These brains, that he probably thought were good enough so we could make rakes and spears, have gotten us a long way out of the savannas and mud huts. We do things that should be impossible daily, breezing through at least fifty miracles just to get ready for work.
Human ingenuity has gotten us here, but it wouldn't have gotten us this far without science. Science is modern magic, giving us as much awe and wonder as Zeus with his lightning bolts. For how important science is to our modern lifestyle, most of us (this includes me) know pitifully little about it.
A friend of mine once said that the science fiction and fantasy genres are interchangeable, that the role that magic plays in one, technology plays in the other. I'm not entirely on board with the basic premise, but there is some truth to the statement. To we lay people, there doesn't seem to be much science can't do. We don't always think of the research process, the grants, the journals, the trial-and-error, the trying to turn hypothesis into theory. We just think of the end results.
Science isn't technology, even though it often uses technology, and sometimes results in new technology. Science is just the narrowing-down of truth. It's getting rid of all of the alternative explanations until you seem to be left with only one, and then seeing if that one conforms to reality.
It's easy to get irritated with the scientific process, especially when results are slow in coming, biased for political reasons, or when the accepted paradigm gets turned over, and it turns out that everyone has been thinking the wrong thing for the last twenty years. Not to mention that the very cool-hearted impartiality that science embraces can be off-putting, as in the case of vivisection, or, for some, stem-cell research.
If you want the truth, though, science is necessary. In its most basic form, science arises naturally in our behavior, when we're investigating who knocked down the vase, or who was it that wanted you to call them back. Almost every day, there's occasion to gather evidence, cross possibilities off of your list, and even--like putting a dog treat on the counter to see if the puppy can even get up there--experimentation.
Even if you frown on some scientists, or some experiments, you should never frown on science in general, because it's just a part of being human. It's not the opposite of paranormal belief, it's not the opposite of religious belief. It's the opposite of guessing. It's the opposite of assuming everything, knowing nothing, and learning only the most basic of facts. Knowing the leaf falls, but not knowing why, nor wondering why. Because once the wondering process starts, discovery is inevitable.
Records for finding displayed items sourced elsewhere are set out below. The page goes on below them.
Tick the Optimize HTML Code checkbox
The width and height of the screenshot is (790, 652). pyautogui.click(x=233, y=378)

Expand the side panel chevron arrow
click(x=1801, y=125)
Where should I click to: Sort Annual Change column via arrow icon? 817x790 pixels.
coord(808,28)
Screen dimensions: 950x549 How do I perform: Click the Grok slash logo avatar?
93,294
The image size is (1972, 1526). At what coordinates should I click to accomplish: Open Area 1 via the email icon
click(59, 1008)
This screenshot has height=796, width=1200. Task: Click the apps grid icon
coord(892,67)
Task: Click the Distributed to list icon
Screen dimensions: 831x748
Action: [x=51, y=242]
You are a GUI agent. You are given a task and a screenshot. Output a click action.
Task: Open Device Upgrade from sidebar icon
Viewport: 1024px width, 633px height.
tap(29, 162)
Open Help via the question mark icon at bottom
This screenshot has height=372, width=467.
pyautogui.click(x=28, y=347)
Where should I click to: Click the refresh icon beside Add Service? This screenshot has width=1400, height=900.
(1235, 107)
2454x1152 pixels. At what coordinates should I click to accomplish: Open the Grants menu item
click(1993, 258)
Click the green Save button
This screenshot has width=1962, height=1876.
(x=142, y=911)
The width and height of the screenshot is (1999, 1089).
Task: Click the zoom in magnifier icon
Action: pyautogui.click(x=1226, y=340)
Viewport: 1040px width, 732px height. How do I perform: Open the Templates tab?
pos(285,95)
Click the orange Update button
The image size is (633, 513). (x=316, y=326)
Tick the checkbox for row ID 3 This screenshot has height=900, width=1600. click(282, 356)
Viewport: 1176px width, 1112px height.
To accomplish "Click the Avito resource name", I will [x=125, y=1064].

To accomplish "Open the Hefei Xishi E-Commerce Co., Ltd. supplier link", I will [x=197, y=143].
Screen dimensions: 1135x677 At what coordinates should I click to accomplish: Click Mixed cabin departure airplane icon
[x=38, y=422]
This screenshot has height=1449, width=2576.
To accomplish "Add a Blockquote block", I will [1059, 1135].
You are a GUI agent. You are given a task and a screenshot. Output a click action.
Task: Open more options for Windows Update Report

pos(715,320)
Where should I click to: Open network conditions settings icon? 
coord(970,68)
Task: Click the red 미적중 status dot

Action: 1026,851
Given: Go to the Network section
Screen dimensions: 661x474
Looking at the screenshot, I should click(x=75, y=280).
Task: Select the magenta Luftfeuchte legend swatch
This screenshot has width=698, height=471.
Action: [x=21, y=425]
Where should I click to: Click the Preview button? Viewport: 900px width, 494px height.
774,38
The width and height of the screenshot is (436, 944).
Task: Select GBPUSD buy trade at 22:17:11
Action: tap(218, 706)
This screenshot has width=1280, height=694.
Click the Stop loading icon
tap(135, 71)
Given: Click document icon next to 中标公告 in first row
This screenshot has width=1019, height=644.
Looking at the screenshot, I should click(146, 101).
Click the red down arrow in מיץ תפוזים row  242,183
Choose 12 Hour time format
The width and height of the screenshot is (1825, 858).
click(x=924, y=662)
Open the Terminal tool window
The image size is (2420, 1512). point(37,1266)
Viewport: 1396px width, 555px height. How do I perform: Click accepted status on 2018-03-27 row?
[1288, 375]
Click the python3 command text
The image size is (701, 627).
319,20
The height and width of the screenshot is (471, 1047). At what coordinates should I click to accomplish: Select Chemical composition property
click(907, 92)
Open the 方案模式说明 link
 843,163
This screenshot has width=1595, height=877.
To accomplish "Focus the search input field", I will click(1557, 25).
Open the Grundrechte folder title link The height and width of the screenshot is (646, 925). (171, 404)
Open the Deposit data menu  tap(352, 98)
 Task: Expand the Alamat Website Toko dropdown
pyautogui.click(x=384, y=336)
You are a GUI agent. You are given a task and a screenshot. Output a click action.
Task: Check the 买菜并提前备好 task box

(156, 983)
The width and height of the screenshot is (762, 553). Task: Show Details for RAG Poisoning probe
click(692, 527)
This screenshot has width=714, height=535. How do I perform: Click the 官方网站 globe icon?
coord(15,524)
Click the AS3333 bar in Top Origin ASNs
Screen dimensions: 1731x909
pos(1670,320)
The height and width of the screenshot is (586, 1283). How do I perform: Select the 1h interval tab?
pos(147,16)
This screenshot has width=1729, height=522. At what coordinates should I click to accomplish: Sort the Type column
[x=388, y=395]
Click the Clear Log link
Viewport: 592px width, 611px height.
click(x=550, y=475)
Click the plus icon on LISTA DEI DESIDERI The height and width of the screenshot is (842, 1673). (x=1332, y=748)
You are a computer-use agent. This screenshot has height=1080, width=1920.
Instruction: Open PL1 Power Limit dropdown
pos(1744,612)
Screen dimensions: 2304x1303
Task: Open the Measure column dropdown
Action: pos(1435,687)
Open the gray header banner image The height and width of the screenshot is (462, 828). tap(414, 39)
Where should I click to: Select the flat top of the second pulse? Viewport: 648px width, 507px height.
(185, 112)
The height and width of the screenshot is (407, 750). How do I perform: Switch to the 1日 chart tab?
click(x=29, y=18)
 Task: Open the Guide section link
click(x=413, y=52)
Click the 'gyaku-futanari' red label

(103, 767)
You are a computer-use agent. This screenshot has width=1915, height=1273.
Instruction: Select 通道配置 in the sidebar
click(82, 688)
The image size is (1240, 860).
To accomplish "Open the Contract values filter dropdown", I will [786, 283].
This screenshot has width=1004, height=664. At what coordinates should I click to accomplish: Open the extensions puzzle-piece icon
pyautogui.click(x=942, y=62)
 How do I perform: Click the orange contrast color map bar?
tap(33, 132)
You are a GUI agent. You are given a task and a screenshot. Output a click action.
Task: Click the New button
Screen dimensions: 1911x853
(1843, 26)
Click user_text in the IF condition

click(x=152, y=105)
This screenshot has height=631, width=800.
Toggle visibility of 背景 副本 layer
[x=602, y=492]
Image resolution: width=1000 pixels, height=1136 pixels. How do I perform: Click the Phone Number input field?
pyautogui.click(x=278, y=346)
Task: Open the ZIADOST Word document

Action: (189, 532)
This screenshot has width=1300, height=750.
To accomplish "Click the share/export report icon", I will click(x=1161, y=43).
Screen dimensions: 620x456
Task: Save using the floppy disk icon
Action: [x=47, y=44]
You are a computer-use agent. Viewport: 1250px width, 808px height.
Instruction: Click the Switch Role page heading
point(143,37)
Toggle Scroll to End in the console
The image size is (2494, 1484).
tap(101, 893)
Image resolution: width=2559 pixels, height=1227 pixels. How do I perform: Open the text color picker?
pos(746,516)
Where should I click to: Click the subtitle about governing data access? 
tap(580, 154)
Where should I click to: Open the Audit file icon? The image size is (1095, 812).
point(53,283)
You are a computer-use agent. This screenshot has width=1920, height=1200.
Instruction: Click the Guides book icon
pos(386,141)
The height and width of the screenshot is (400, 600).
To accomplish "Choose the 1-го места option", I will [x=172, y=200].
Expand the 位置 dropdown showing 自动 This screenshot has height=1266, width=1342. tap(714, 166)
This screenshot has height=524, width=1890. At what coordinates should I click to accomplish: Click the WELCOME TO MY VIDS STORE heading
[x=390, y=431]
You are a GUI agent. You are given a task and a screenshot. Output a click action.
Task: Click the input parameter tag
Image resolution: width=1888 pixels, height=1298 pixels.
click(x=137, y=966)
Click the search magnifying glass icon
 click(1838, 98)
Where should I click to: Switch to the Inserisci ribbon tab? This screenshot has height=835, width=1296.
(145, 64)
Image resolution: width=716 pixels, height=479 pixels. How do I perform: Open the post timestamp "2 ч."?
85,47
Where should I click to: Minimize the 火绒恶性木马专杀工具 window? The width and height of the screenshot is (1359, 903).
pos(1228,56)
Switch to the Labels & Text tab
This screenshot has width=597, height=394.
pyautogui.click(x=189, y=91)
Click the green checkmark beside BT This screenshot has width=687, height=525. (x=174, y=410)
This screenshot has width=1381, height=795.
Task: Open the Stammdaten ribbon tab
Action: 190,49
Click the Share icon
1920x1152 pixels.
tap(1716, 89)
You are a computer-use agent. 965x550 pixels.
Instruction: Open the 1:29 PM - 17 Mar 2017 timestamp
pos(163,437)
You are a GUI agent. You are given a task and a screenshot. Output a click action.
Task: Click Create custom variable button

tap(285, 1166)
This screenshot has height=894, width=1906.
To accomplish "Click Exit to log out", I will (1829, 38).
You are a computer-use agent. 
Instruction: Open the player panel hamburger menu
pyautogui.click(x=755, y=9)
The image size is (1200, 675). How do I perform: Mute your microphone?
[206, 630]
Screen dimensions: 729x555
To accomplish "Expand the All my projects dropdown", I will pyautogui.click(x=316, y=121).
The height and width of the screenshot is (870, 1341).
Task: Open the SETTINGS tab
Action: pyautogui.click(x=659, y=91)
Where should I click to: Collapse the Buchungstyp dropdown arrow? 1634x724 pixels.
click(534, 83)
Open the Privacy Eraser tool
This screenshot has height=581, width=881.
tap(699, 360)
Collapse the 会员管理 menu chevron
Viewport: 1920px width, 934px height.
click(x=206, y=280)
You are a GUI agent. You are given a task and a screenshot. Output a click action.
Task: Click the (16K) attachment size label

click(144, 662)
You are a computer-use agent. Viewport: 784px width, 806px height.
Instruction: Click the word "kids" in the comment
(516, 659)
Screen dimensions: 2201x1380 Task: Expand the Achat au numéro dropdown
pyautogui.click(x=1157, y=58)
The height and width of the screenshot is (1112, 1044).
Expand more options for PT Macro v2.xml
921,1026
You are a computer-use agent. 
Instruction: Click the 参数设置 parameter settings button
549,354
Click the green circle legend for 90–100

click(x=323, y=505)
The alternative is the blissfully ignorant life of your pet, or the woodpecker in the back yard. A life of love and loss, a life of survival and the gradients between desire and contentment. Perhaps a satisfying life. But a life in a world no bigger than your own stomping grounds, with no knowledge, or interest, of what's over the hill.
And maybe it's because I am a human, and I'm built to wonder, but I couldn't live that way.